Dozens of tenants sat on the first-floor steps of City Hall on Wednesday, cheering Wilson over her proposal and holding protest signs calling for a ban on junk fees.
The rally featuring the mayor continued as the City Council Housing, Arts, & Civil Rights Committee gave the legislation a first hearing on Wednesday.
The proposal would require rental listings to clearly delineate mandatory fees that tenants must pay, such as late fees and wi-fi fees.
Some optional fees would become illegal.
Fees for pet rent beyond damage, mail collection, in-unit appliances, common area use, and paying rent by check or money order would be banned.
But the legislation does not ban landlords from taking the fees and incorporating them in higher base rent for all tenants.
Wilson has long advocated for the legislation even before she became mayor in January of this year.

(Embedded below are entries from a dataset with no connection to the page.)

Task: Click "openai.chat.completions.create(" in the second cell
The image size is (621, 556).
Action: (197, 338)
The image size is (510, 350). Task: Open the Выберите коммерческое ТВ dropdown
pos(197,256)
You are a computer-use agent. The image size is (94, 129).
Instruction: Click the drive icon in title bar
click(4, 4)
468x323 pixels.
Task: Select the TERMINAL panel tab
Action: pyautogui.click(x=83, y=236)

“Irresponsible actors are nickeling and diming ordinary people here, finding a way to add a fee here, a fee there, whether that’s when you buy an airline ticket or a concert ticket,” she told the City Hall rally. “And with renters that hits you where it matters most, your home. The thing that you need most to have a stable and dignified life.”
City Attorney Erica Evans said at the same rally that landlords would be held liable for violating the yet-to-be-enacted law.

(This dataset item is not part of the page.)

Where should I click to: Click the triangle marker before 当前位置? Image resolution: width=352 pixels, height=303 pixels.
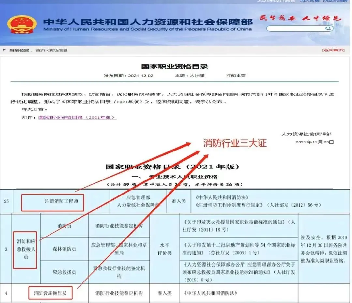tap(4, 50)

“You’re going to have to pay up to three times the amount of the unlawful fees that you collected,” said Evans. “This legislation was created intentionally to have real teeth. Here in Seattle, we’re not playing when it comes to protecting the people of our city.”

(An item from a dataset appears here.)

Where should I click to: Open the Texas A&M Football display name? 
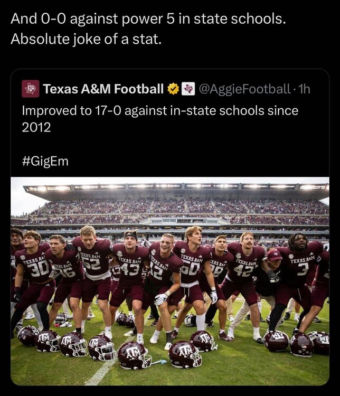pyautogui.click(x=103, y=89)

Numerous renters at the city council committee meeting expressed dissatisfaction with the current fees landlords may charge.
As a dog dad, I experience the absurdity of this firsthand, said renter David Hill. “In my building, pets are not driving maintenance fees, yet I am forced to pay pet rent for my little baby girl Maggie. Even though I pay an extra security deposit for her, charging a dog rent is asinine; it’s a cash grab, and it goes straight into my landlord’s profit margin, while doing nothing to improve the tenant experience.”
A city survey released at the meeting showed that pet fees received the most complaints from Seattle renters.
Landlords and developers, however, weren’t absent from the hearing.
“I have about 700 units of housing under construction, most notably not Seattle,” said Parker Nicholson, a regional apartment developer. “And there’s a reason for that. The institutional investors who fund our projects are afraid to put capital to work in this city due to constantly evolving and changing policy on the ground.”
Nicholson said he wasn’t against transparency in detailing fees to renters
Over the last several years, Seattle has instituted a series of policies aimed at protecting tenants but have also irked landlords, including laws that limit evictions, late rent fees and require relocation assistance for those priced out by sizable rent hikes.
Seattle Councilwoman Dionne Foster, who chairs the Housing, Arts, & Civil Rights Committee, also introduced the junk fee legislation.
“We are a majority renter city and we already know that many of our household budgets are stretched and that families deserve the transparency to know the real cost of a rental upfront before they are sitting down to sign a lease,” she said at the committee hearing.
Foster also spoke at the City Hall rally to loud applause, thanking the mayor for her plan.
No vote was made at Wednesday’s hearing, but the full City Council is expected to take up the matter this summer.
If approved, it would go into effect in July 2027.